"Na neve mais pura escrevo as saudades do meu mar, tenho saudades da areia, branca de neve ao luar". Camané

quinta-feira, 26 de março de 2015

Forte?

Isto de parecer forte dá trabalho. Quase que temos de ser fortes para parecermos fortes. Para rir quando apetece chorar. Para dizer aos pais "por cá tudo bem, está frio, mas tenho trabalho!", quando na realidade apetece chorar copiosamente num ombro qualquer. É que há dias em que gostava de poder não ser forte.
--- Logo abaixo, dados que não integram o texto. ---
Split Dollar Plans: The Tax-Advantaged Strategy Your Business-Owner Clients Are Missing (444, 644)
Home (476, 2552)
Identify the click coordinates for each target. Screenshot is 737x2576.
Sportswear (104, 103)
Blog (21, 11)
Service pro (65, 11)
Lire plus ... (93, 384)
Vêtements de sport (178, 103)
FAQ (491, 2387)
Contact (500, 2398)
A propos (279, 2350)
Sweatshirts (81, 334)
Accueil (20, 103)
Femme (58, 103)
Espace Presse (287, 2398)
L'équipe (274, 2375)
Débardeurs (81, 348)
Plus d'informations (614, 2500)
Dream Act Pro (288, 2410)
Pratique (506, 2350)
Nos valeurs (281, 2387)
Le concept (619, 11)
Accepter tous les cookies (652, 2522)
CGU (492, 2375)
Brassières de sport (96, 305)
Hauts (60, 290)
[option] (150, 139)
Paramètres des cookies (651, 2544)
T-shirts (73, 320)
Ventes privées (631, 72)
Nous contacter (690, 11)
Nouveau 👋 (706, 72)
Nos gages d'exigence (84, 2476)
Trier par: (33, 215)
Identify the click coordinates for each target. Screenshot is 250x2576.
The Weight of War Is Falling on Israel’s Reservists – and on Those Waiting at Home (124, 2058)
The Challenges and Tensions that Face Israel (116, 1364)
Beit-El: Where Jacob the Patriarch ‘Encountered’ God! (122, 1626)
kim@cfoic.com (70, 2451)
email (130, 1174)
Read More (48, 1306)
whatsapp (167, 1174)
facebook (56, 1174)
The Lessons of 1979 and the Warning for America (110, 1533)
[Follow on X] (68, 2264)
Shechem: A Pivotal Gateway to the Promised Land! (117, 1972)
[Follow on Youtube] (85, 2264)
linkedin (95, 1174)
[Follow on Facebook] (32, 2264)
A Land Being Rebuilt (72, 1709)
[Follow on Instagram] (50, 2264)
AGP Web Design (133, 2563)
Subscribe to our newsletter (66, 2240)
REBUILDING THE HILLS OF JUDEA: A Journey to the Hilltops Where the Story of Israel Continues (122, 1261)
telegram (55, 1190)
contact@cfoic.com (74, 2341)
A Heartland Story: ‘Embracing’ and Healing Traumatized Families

Dias em que, num piscar de olhos, abdicaria desta minha independência em prol de um abraço forte e das palavras "tudo vai ficar bem". 


segunda-feira, 9 de março de 2015

O Homem do Audi Preto

Todas as manhãs ele estaciona o Audi preto em frente ao meu escritório. Depois, calmamente, vai até à bagageira e retira a cadeira de rodas. Contornando o carro, chega à porta do passageiro e abre-a, alcançando com firmeza e ternura um senhor dos seus noventa e picos. Não há pressa. A velocidade do processo é ditada pela fraqueza muscular do senhor. Com muito cuidado, sempre com muito cuidado, ele ampara e guia o senhor até ao assento. Será o seu avô, deduzo, têm semelhanças. Dirigem-se para o café e tomam o pequeno-almoço. Todos os dias. Chova ou faça sol. Penso muitas vezes no homem do Audi preto e em como uns vivem tão conscientes da importância das coisas e outros tão distanciados. 


segunda-feira, 2 de março de 2015

Havemos de ir aos santos

Na BBC 1, um programa explica à nação a proveniência do pinhão. Isso mesmo. Reviro os olhos e sorrio. Sou de imediato transportada à pátria mas, estranhamente, não ao meu Algarve. A ti, aí em Lisboa. Metade de mim, minha âncora e, muitas vezes, meu todo. Havemos de ir aos Santos. Em breve. Faremos acontecer. Vamos rir desbragadamente, vamos olhar-nos cumplicemente. Vamos entrar na Sé e vou recordar-te da vez que me disseste que não pagavas para rezar. Vamos parar junto à estátua do Santo António, que eu tenho um pontapé para lhe dar e não saio de Portugal sem ajustar estas contas. Depois regresso, ao país que me adoptou, que não sabe de onde provêm os pinhões mas que me dá o sustento. Ah... já sinto o cheiro a manjerico...


terça-feira, 17 de fevereiro de 2015

Vida saudável

Leio o teu email com atenção e sei, no momento em que termino de o ler, que resposta te vou dar. Apago-o para evitar tentações. Minutos depois, enquanto cozinho o salmão e sonho com a pasta que o poderia facilmente substituir, penso no quão mais saudável é a minha vida sem ambos. Sem ti e sem a pasta. Saudável é comer salmão com feijão verde e brócolos. Saudável é não te ter. 



domingo, 15 de fevereiro de 2015

Hoje está bom

Saio de casa para uma caminhada, não chove e o Iphone diz que estão 7 graus. Estou perante as condições ideais. Inicio a caminhada com a minha playlist das melhores rock ballads EVER, é preciso que se note. Constato desde logo, ao cruzar-me com homens e mulheres Michelin, que tenho o termostato avariado. Prossigo, de casaco escancarado, grata pela suave brisa vinda do mar que vejo no horizonte. A verdade é que não sinto frio. Será que a menopausa chegou, precoce, com os 40? Adiante. É o Mar da Irlanda. Dá bom peixe e marisco mas também o vento mais forte e mais frio que o meu corpo alguma vez teve de tolerar. Mas hoje está bom e é isso que importa. E o Michael Bolton grita o Steel Bars nos meus tímpanos. Hoje está bom. 


sábado, 14 de fevereiro de 2015

Naturalmente

Faço o caminho do trabalho até ao carro em pleno estado de autocomiseração. É bonito o trajecto, em vez de prédios sou flanqueada por townhouses centenárias, fielmente restauradas. Desde as cinco da tarde que é noite cerrada e as luzes acesas permitem-me vislumbrar fragmentos de outras rotinas. Fascinam-me. Distraem-me. Estou triste e não contrario o estado. Deixo que a tristeza me percorra, de dentro para fora, até que se canse de mim e saia, tão naturalmente quanto entrou. 


sexta-feira, 13 de fevereiro de 2015

Calor no frio

Enquanto a alma suspira por Portugal, o corpo, à traição, aclimatiza-se. Oito graus de máxima e dás por ti a comentar o quão amenas estão já as temperaturas. "Já se sente o aproximar da Primavera", dizes. Os colegas franzem a testa como que a dizer "está doida.". Se calhar estou doida.